次は12月末までに最終答申をまとめることであったが、10月8日第23回委員会で今井委員長は国交省の意向に沿った本四公団の債務処理を議題にした。これは国交省と財務省の合作債務処理スキームであった。約1兆5000億円の債務を税金でチャラにするつもりである。これでは出発点の「税金投入なしで債務処理と四公団一括民営化」を否定するお気軽な税金投入案であった。10月10日第24回委員会で再度本四公団の債務処理で審議するが一方国交省は債務処理のキャンペーンを流していた。11月1日の第27回委員会で集約の方向で妥協案が形成された。民営化スキームを崩さないで一定の債務削減を道路特定財源で行うことや料金値下げが決まった。11月8日の第29回委員会は秘密会で意見集約が行われた。1)首都高速と阪神高速公団は新組織のあり方を検討する。2)日本道路公団は数組織に分割する。3)本四連絡公団は日本道路公団民営化後のいずれかの組織に合流する。という分割民営化の意見集約ができた。11月12日の第30回委員会は保有返済機構について調整を行い、1)保有・債務返済機構方式を前提とする。2)この機構からは新規建設資金の支出は行わない。3)新規建設には別の手段を検討する。という妥協案で集約した。11月15日第31回委員会は今後の道路建設スキームが討議され1)新会社の自主的判断による建設には債務の確実な返済を妨げない。2)債務は増加させない。3)高速道路収入の一部を利用した建設。4)個別路線の採算性。5)料金値下げが石原メモによって確認された。11月26日第32回委員会で今井委員長は料金値下げ1割を入れることに反対し持ち越しなったが、猪瀬氏は答申案前文作成で五つの分割民営化会社、国民負担の少なくなる債務返済計画、建設コスト削減、道路建設の見直し、料金値下げを入れ込んだ。11月29日第33回委員会、11月30日第34回委員会で公団ファミリー企業問題(5万8千人、2兆6000億円の収入、管理費高の体質改善)と資産買取り問題(田中・川本委員は買い取り主張、今井氏は否定)を議論した。委員長の買取否定意見が頑強で委員と対決し、遂に松田委員より委員長更迭動議も出る始末であった。意見の相違点で妥協を切り返してきたが、最後で意見の相違がぶり返し、委員長のみが孤立した。今井委員長は両論併記で行きたいというがこれは両論併記では国交省の思う壺にはまり、国交省の都合のいいところしか実行しないことが見え見えである。多数決という意見も出たが石原行革相は猪瀬案で纏めるよう要請し、委員長と中村委員は石原大臣が説得し、後の委員は猪瀬が纏めることになった。12月3日の第35回委員会は委員長は欠席のまま行われ、最終答申案の文面修正に入った。12月5日石原大臣は福田官房長官も入れて今井委員長を説得したがうまく行かず、12月6日第36回委員会で委員長は辞任した。そして最終答申案は石原大臣に答申された。

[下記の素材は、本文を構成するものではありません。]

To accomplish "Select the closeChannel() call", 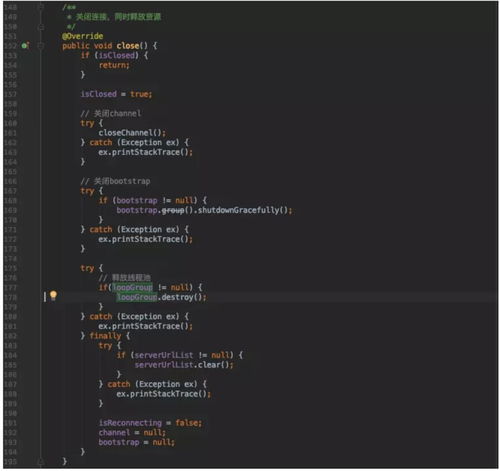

12月6日小泉首相に「意見書」を提出した。年が明けて2003年になると今井委員長と中村委員は辞任と欠席拒否のかたちで離脱し、委員会は5名になったが委員長代理田中一昭氏を中心に委員会は続けられた。中村委員は国交省が主催する「道路事業評価手法委員会」に引き抜かれ、民営化委員会でもやる予定の建設基準作りは国交省によって侵食されてしまった。道路建設は採算性、事業効率(費用対便益)、外部波及効果の3要素で評価されるが、3要素の重み付けが市民(36%、36%、28%)と国交省(25%、25%、50%)では全く異なる。重み付けなんていい加減なものだ。さじ加減一つで建設ゴーサインが出せる仕組みである。環境影響評価と同じく危うい恣意的な合理性である。2003年5月藤井道路公団総裁によって左遷された片桐氏がぶち上げた「幻の財務諸表」(結論的には財務諸表というのはあまりに未完成なメモに過ぎなかったが)がメディアの間で一人歩きし、藤井総裁が急に悪者になった。石原国交省大臣が藤井氏を首にする格好の材料(政冶マター)として利用された。6月24日第43回委員会でも高規格道路通達問題で藤井総裁を追及した。8月5日第45回委員会、9月1日第46回委員会には藤井総裁は欠席したが、そのとき別納割引制度という大口運輸関係会社への優遇制度(事業共同体と異種行組合)を廃止させることに成功した。